This week the handset firms pursued each other in patent courts, while Apple began prepping the first CDMA iPhone.
Apple was ordered to pay $626 million to a startup for using its software to display album covers and other digital files on Macs and iPhones.
Motorola claimed Apple infringes 18 of its patents in lawsuits filed in the US, while Microsoft took aim at Android in a suit against Motorola, alleging the vendor runs its software for essential features such as email sync.
Verizon Wireless is set to break AT&T’s lock on the iPhone, with Apple ramping up mass production of a CDMA iPhone. The US carrier expanded its LTE rollout, announcing it will start service in 38 cities by year-end.
Nokia lost another executive when Ari Jaaksi, second in command of MeeGo platform development resigned.
Russian carrier Vimpelcom acquired Naguib Sawiris’ telecom assets for $6.6 billion (€4.7 billion), taking control of Orascom Telecom and Italian telco Wind.
Adobe’s stock spiked after a report of a secret meeting between CEO Shantanu Narayen and Microsoft boss Steve Ballmer.
Internet Explorer’s share of the global web browser market fell below 50% for the first time, as European restrictions begin to bite.
Motorola unveiled six new Android smartphones.
Qualcomm stopped selling its FLO mobile TV service in the US and began talks with potential buyers.

#### Dataset entries:
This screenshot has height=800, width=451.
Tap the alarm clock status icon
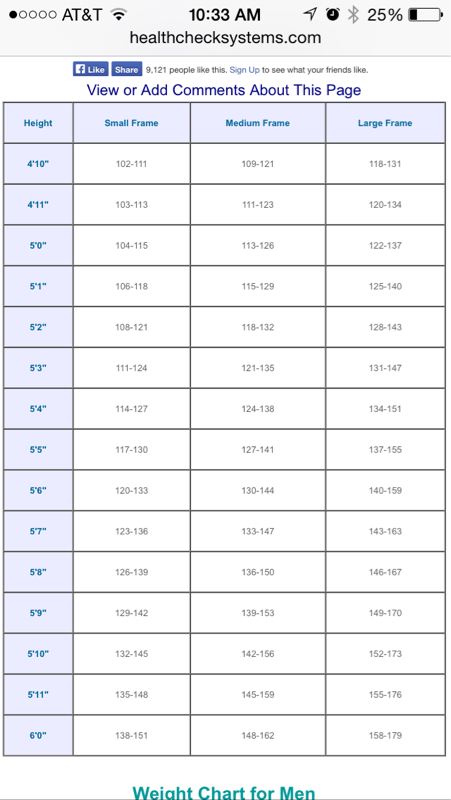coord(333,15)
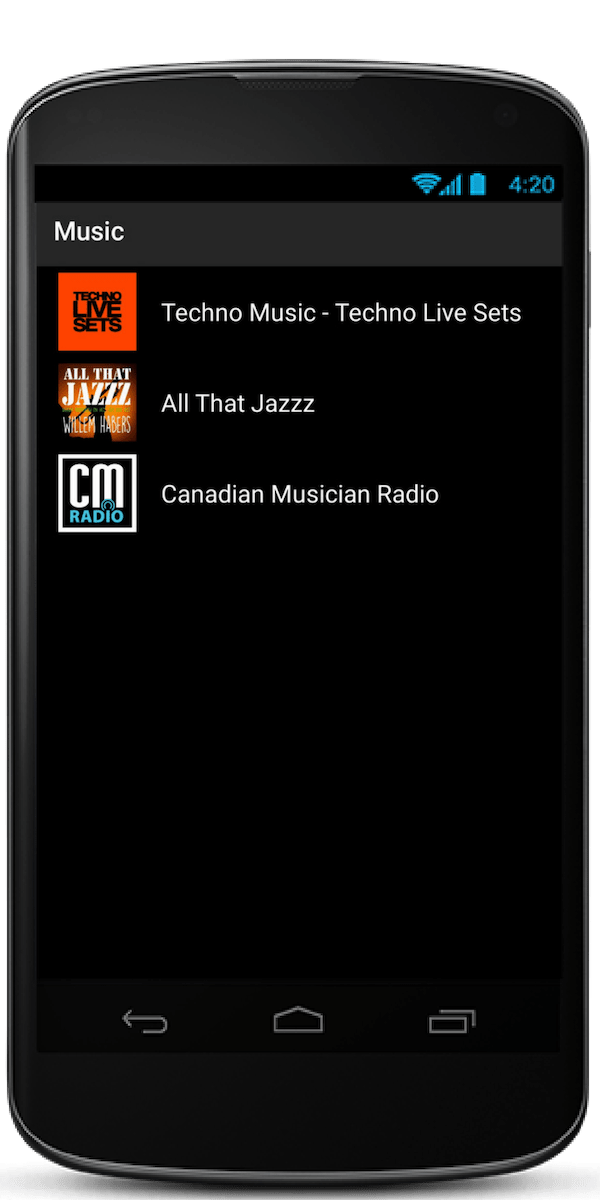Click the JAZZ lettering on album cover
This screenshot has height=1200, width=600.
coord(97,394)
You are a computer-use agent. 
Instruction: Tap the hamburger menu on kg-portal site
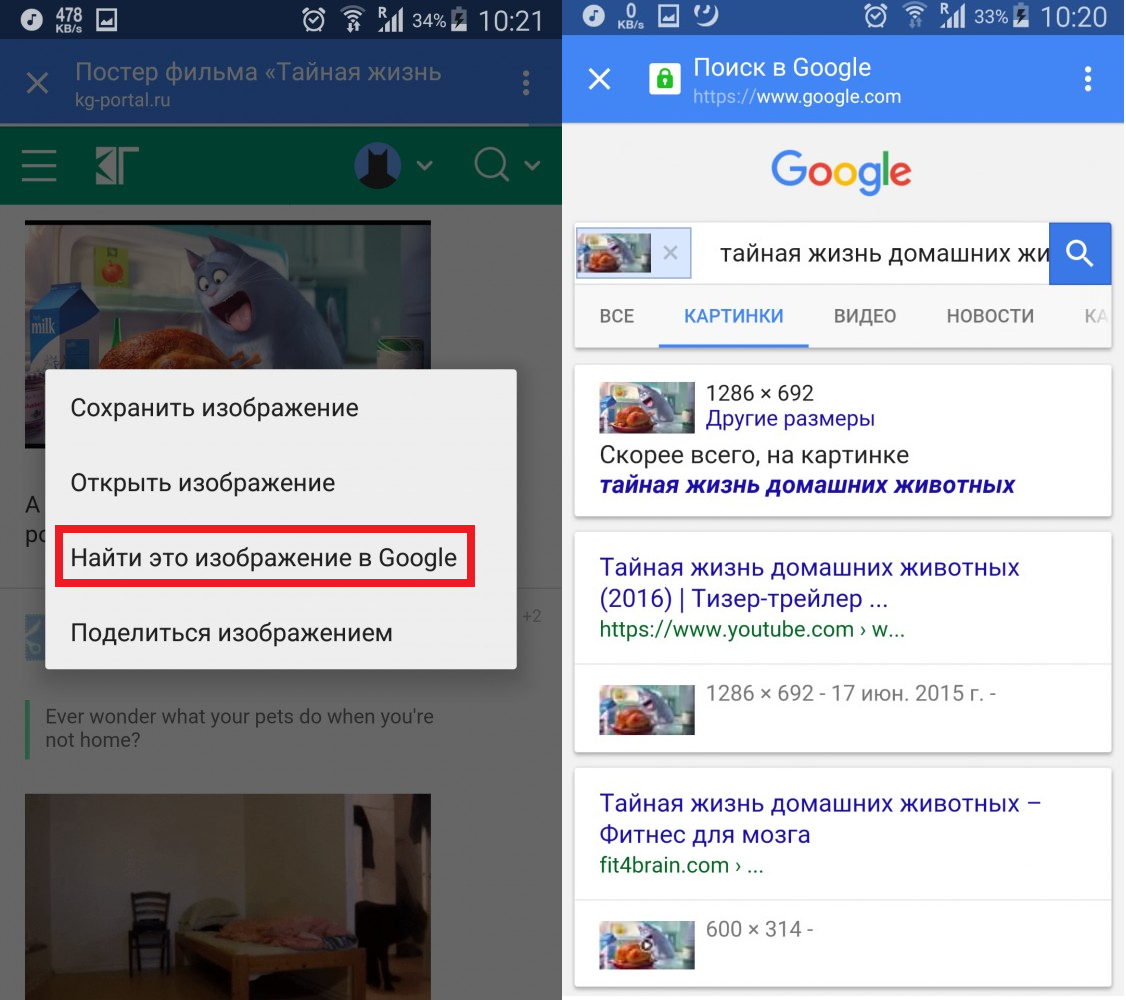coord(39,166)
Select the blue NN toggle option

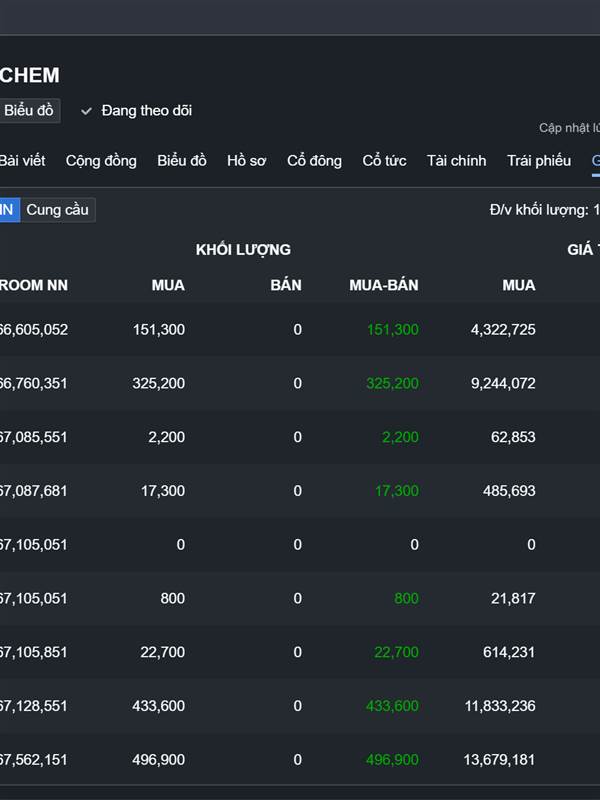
---
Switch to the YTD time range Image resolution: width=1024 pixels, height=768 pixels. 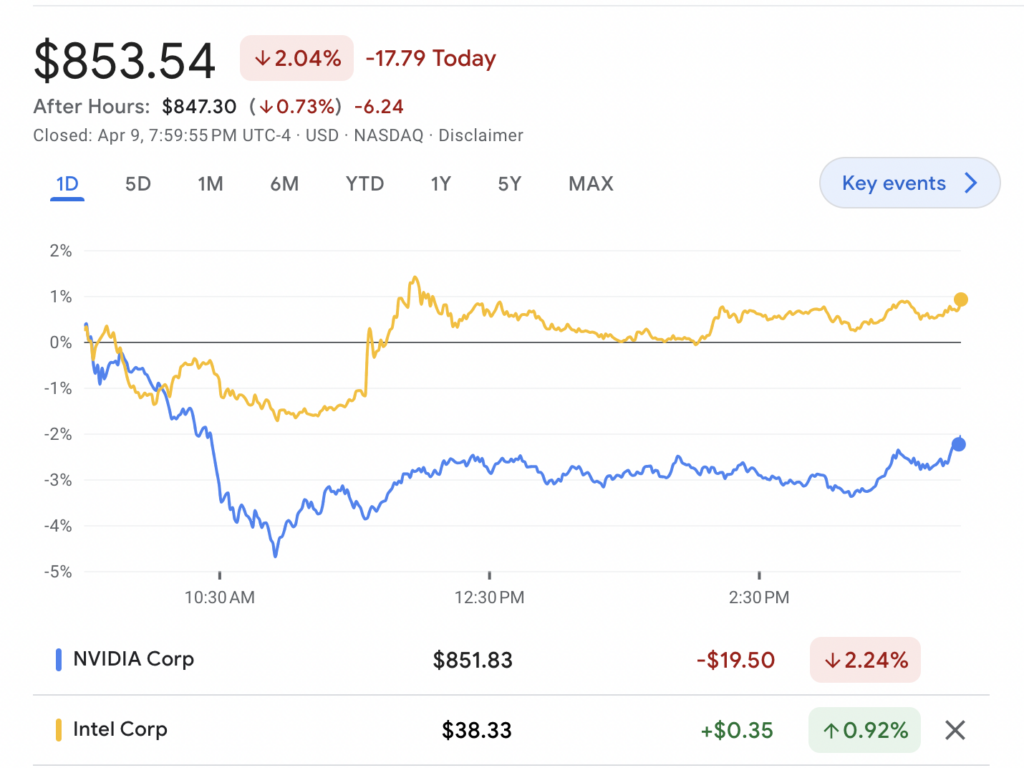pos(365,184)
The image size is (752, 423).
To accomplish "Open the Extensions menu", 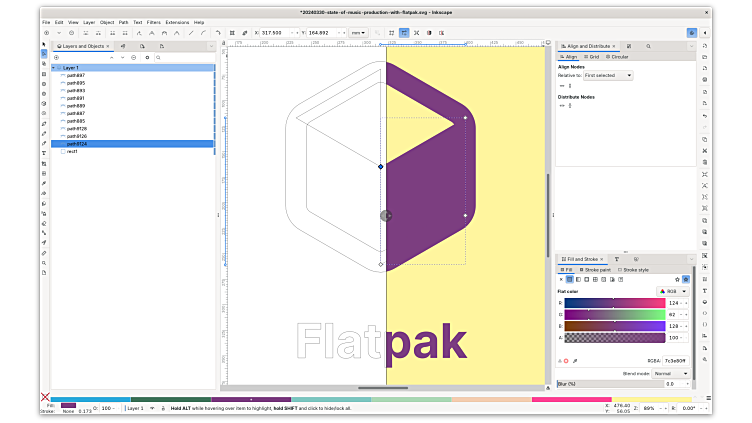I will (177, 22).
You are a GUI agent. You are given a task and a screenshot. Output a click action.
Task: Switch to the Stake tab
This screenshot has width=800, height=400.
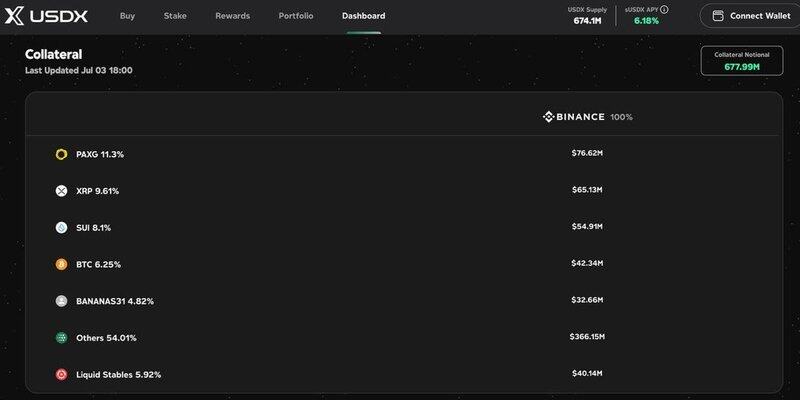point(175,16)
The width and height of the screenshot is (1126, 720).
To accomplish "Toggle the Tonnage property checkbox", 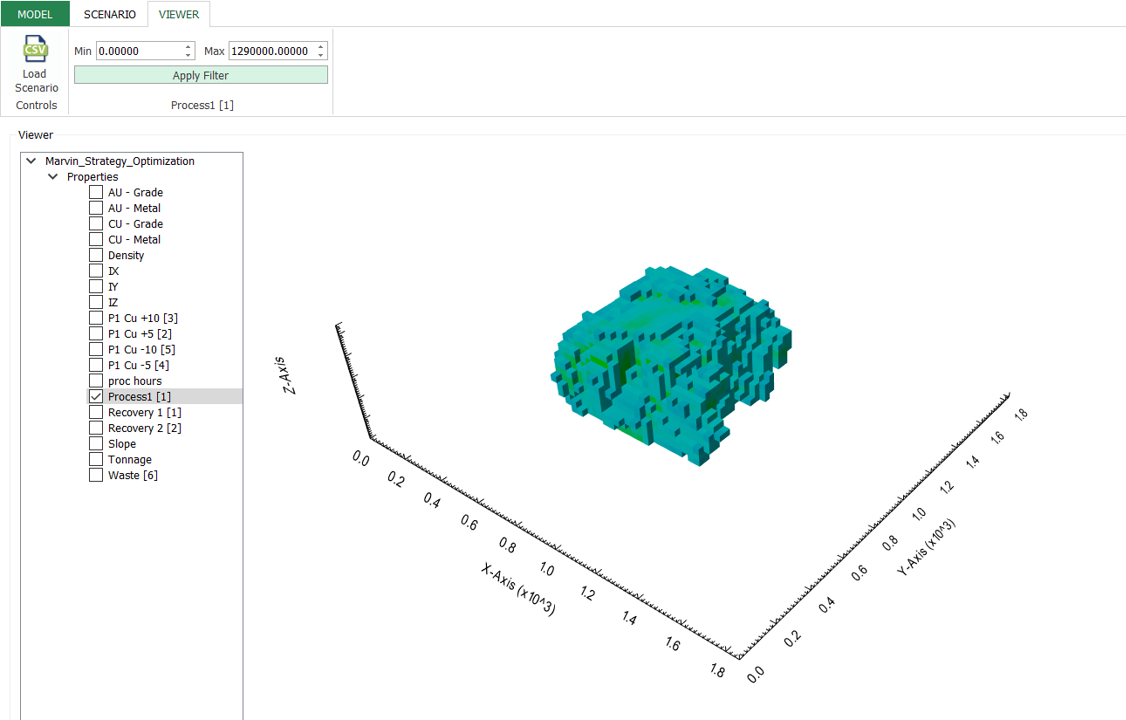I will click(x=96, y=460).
---
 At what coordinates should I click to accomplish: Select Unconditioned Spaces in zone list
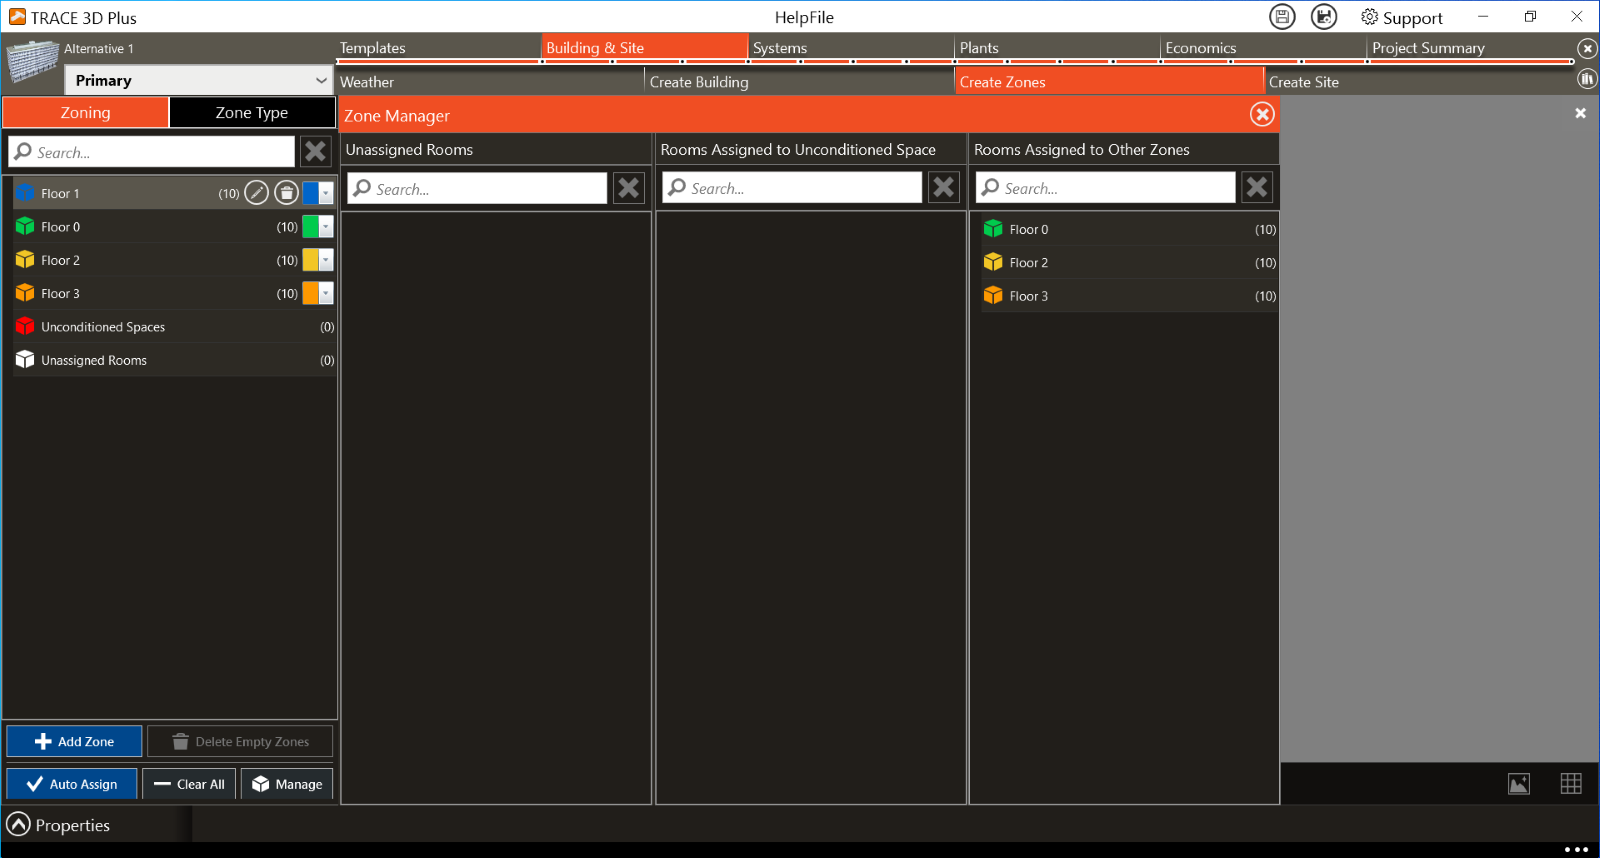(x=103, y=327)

#### Work instruction 1:
In the weekly tech news roundup, how many of its patents does Motorola claim Apple infringes?
#### Work instruction 2:
Carry on the weekly tech news roundup with further items after its last sentence.

#### Final answer 1:
18

#### Final answer 2:
BT is once more seeking an exit from its 31% stake in Indian IT firm Tech Mahindra.
Vodafone revealed it will pump up to €1 billion into wireless broadband in Italy.
Twitter and Skype hired new CEOs.
NTT DoCoMo will start selling Samsung’s Galaxy S smartphone by the end of the month.
Global international internet traffic grew 62% in 2009-2010, down from 74% the previous year.
Scott Charney, the head of Microsoft’s Trustworthy Computing group, said infected or vulnerable PCs should be barred from the net.
Ericsson spurned BSNL’s $450 million (€326 million) GSM tender because it was unwilling to surrender its source code.
UK regulator Ofcom ordered BT to allow competitors access to its fiber network and ducts. It also threatened fines if carriers don’t improve access to special services for the disabled.
And a British teenager was jailed for 16 weeks for refusing to give police his computer password.